On the Fear of Death.

HEB. ii. 14, 15.

Forasmuch then as the children are partakers of flesh

and blood, he also himself likewise took part of the same ; that through death he might destroy him that had the power of death, that is, the devil; and deliver them who, through fear of death, were all their life-time subject to bondage.

WE now come in the

III. Third and last place, to consider death rendered formidable, from its being attended with the loss of titles, honours, and every other earthly possession, and, in opposition to this, we are to view the death of Jesus Christ as removing that terror, by giving us complete assurance of a blessed eternity. We are going to contemplate death as an universal shipwreck, swallowing up all our worldly fortunes and prospects. We are going to contemplate Jesus Christ as a conqueror, and his death as the pledge and security of a boundless and everlasting felicity, which shall amply compensate to us the loss of all those possessions, of which we arı about to be stripped by the unsparing hand of death.

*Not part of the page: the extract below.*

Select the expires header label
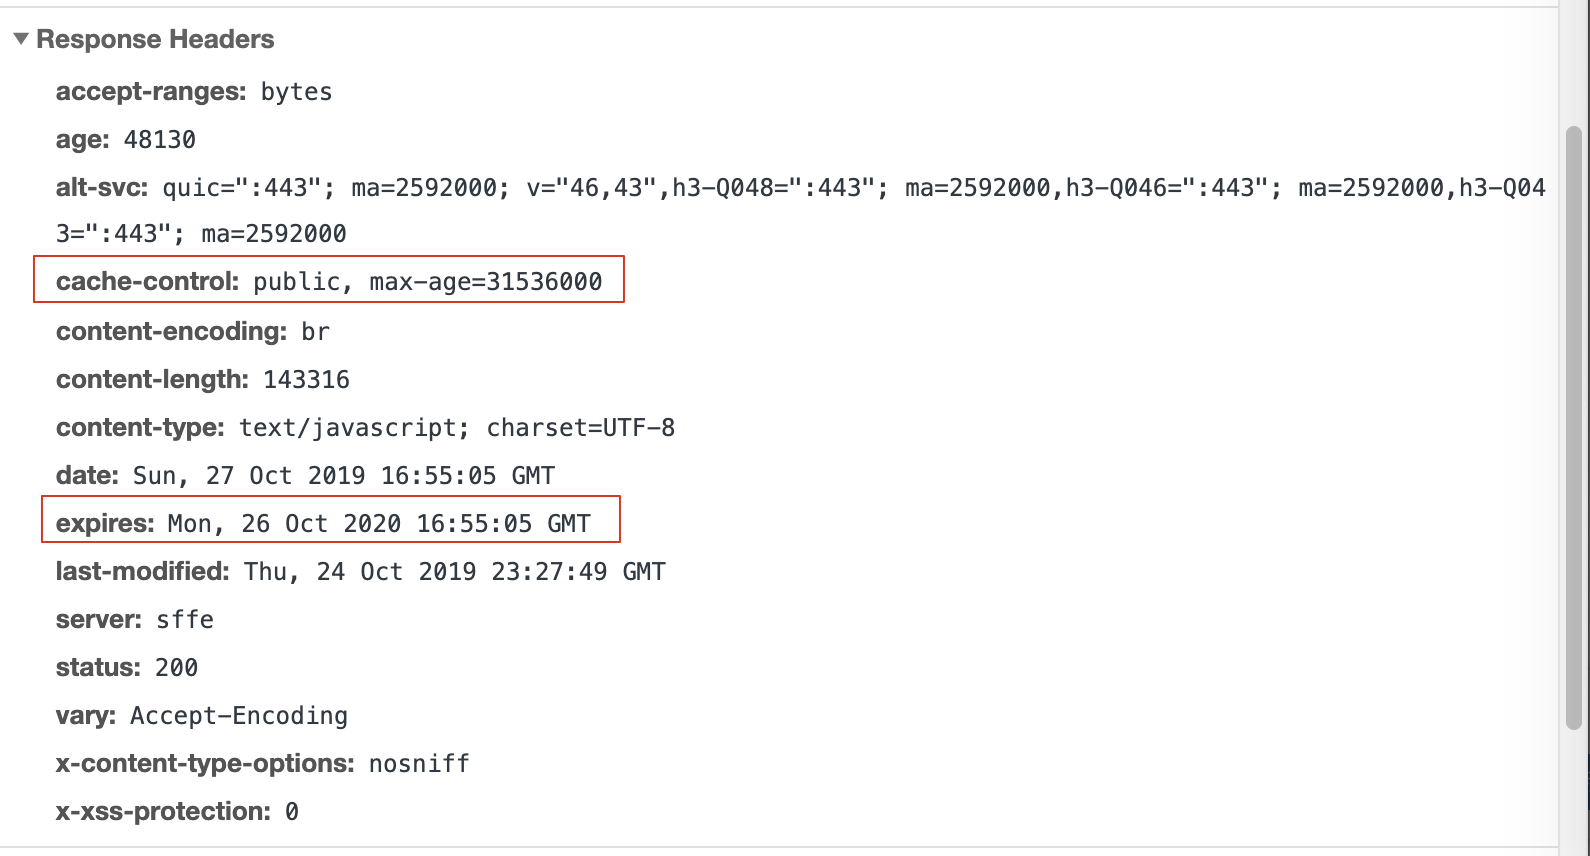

When we attempt to stammer out a few words from the pulpit, respecting the felicity which God has laid up for his people in another world, we borrow the images of every thing that is capable of touching the heart, and of communicating delight. We call in to our assistance the soul of man, with all its exalted faculties; the body, with all its beautiful forms and proportions; Nature, with her overflowing treasures; society, with its enchanting delights; the church, with its triumphs ; eternity, with its unfathomable abysses of joy. Of all these ingredients blended we compose a faint representation of the celestial blessedness.

The soul of man constitutes one ingredient, and we say, In heaven your soul shall arrive at its highest pitch of attainable perfection: it shall acquire expansive illumination, it shall reach sublime heights of virtue, it shall “behold as in a glass the glory of the Lord, and shall be changed into the same image, from glory to glory,” 2 Cor. iii. 18.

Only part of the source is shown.